▶ **Document segment**:

□ □ □

» PEAR, the PHP Extension and
Application Repository (originally, PHP Extension and Add-on
Repository) is PHP's version of foundation classes, and may grow in
the future to be one of the key ways to distribute PHP extensions among
developers.
PEAR was born in discussions held in the PHP Developers'
Meeting (PDM) held in January 2000 in Tel Aviv. It was
created by Stig S. Bakken, and is dedicated to his first-born
daughter, Malin Bakken.
Since early 2000, PEAR has grown to be a big, significant
project with a large number of developers working on
implementing common, reusable functionality for the
benefit of the entire PHP community. PEAR today includes
a wide variety of infrastructure foundation classes
for database access, content caching, mathematical
calculations, eCommerce and much more.
More information about PEAR can be found in » the manual.
PHP Quality Assurance Initiative
The » PHP Quality Assurance
Initiative was set up in the summer of 2000 in response to
criticism that PHP releases were not being tested well enough for
production environments. The team now consists of a core group of
developers with a good understanding of the PHP code
base. These developers spend a lot of their time
localizing and fixing bugs within PHP. In addition
there are many other team members who test and
provide feedback on these fixes using a wide variety
of platforms.
» PHP-GTK is the PHP solution for
writing client side GUI applications. Andrei Zmievski remembers the
planing and creation process of PHP-GTK:
GUI programming has always been of my interests, and I found
that Gtk+ is a very nice toolkit, except that programming with
it in C is somewhat tedious. After witnessing PyGtk and GTK-Perl
implementations, I decided to see if PHP could be made to
interface with Gtk+, even minimally. Starting in August of 2000,
I began to have a bit more free time so that is when I started
experimenting. My main guideline was the PyGtk implementation
as it was fairly feature complete and had a nice object-oriented
interface. James Henstridge, the author of PyGtk, provided very
helpful advice during those initial stages.

□ □ □

Item-finding records
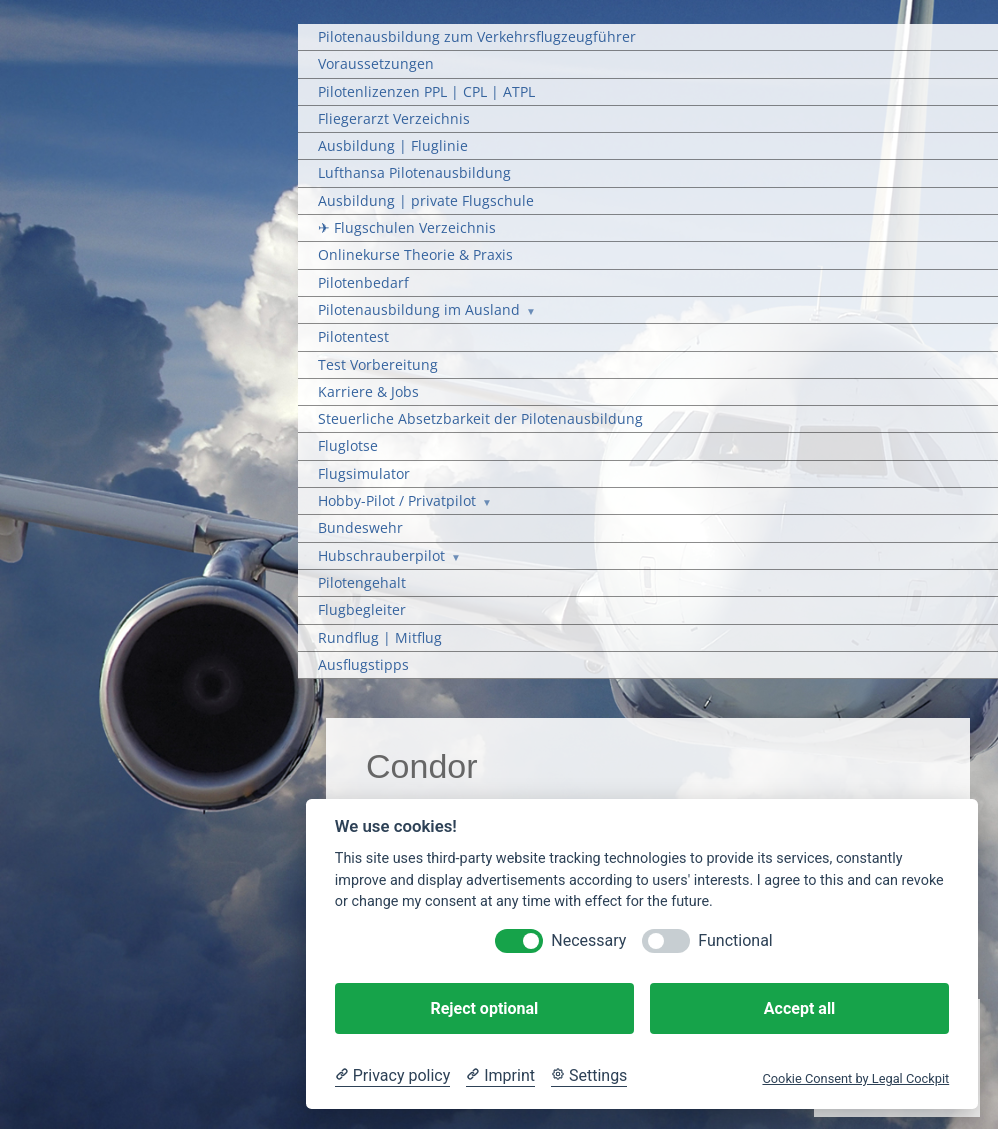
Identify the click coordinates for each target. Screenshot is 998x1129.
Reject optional (484, 1008)
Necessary (588, 940)
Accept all (799, 1008)
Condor (422, 766)
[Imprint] (500, 1076)
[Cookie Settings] (589, 1076)
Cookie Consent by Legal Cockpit (855, 1078)
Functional (735, 940)
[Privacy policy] (392, 1076)
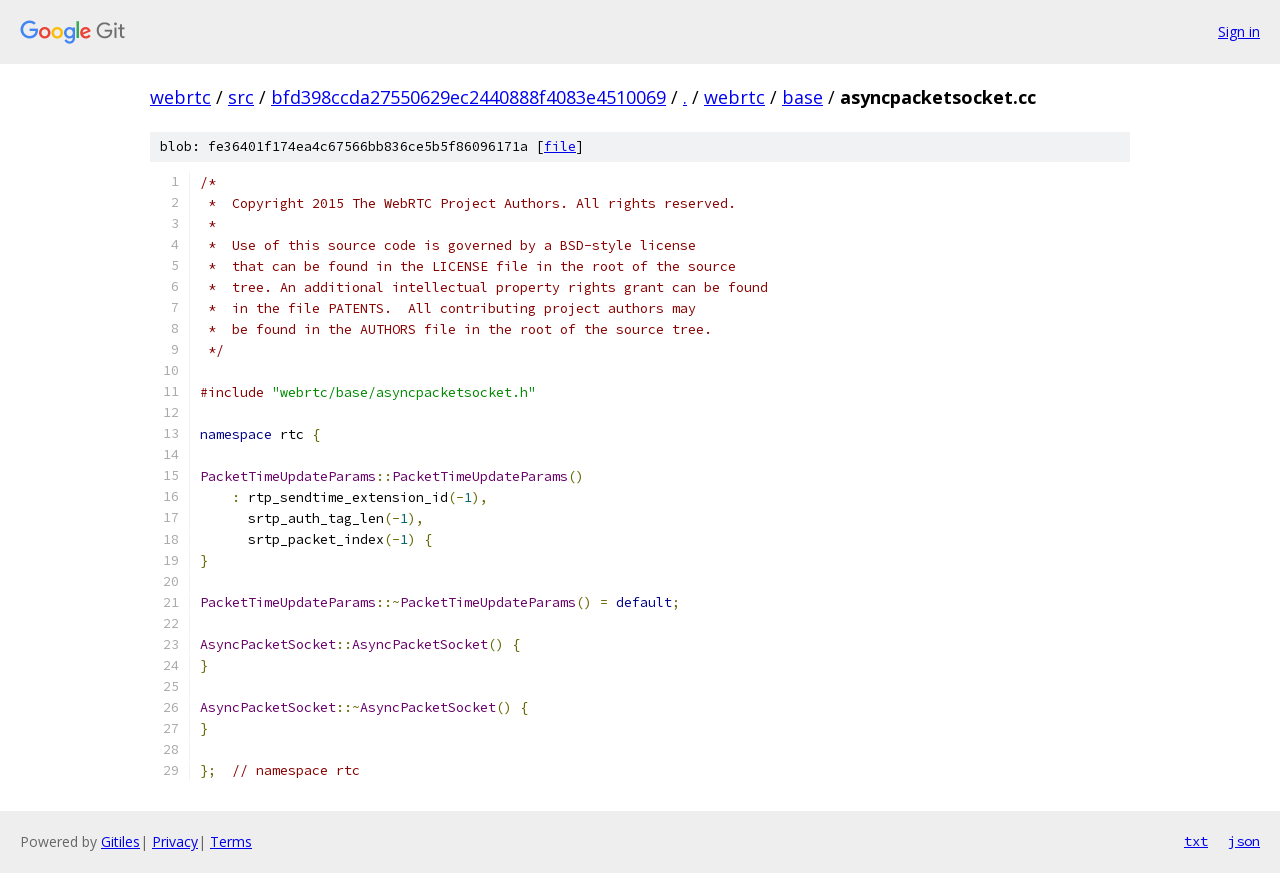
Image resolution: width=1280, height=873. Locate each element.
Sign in (1239, 31)
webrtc (180, 97)
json (1244, 841)
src (241, 97)
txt (1196, 841)
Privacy (175, 841)
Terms (231, 841)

□ □ □

▶ **Work to do**:
**1)** According to the text on PHP-related projects, when was the PHP Quality Assurance Initiative set up?
**2)** Change the text on PHP-related projects from "PEAR was born" up to and including "daughter, Malin Bakken.", replacing "first-born" with "eldest".
**3)** Go on with the text on PHP-related projects, starting after its last sentence.
The rows are separate material and have no connection to the text on PHP-related projects.

▶ **Answers by task**:
**1)** It was set up in the summer of 2000.

**2)**
PEAR was born in discussions held in the PHP Developers'
Meeting (PDM) held in January 2000 in Tel Aviv. It was
created by Stig S. Bakken, and is dedicated to his eldest
daughter, Malin Bakken.

**3)**
Hand-writing the interfaces to all the Gtk+ functions was out of
the question, so I seized upon the idea of code-generator, similar
to how PyGtk did it. The code generator is a PHP program that reads
a set of .defs file containing the Gtk+ classes, constants, and
methods information and generates C code that interfaces PHP with
them. What cannot be generated automatically can be written by
hand in .overrides file.
Working on the code generator and the infrastructure took some
time, because I could spend little time on PHP-GTK during the
fall of 2000. After I showed PHP-GTK to Frank Kromann, he got
interested and started helping me out with code generator work
and Win32 implementation. When we wrote the first Hello World
program and fired it up, it was extremely exciting. It took a
couple more months to get the project to a presentable condition
and the initial version was released on March 1, 2001. The
story promptly hit SlashDot.
Sensing that PHP-GTK might be extensive, I set up separate
mailing lists and CVS repositories for it, as well as the
gtk.php.net website with the help of Colin Viebrock. The
documentation would also need to be done and James Moore
came in to help with that.
Since its release PHP-GTK has been gaining popularity. We
have our own documentation team, the manual keeps improving,
people start writing extensions for PHP-GTK, and more and
more exciting applications with it.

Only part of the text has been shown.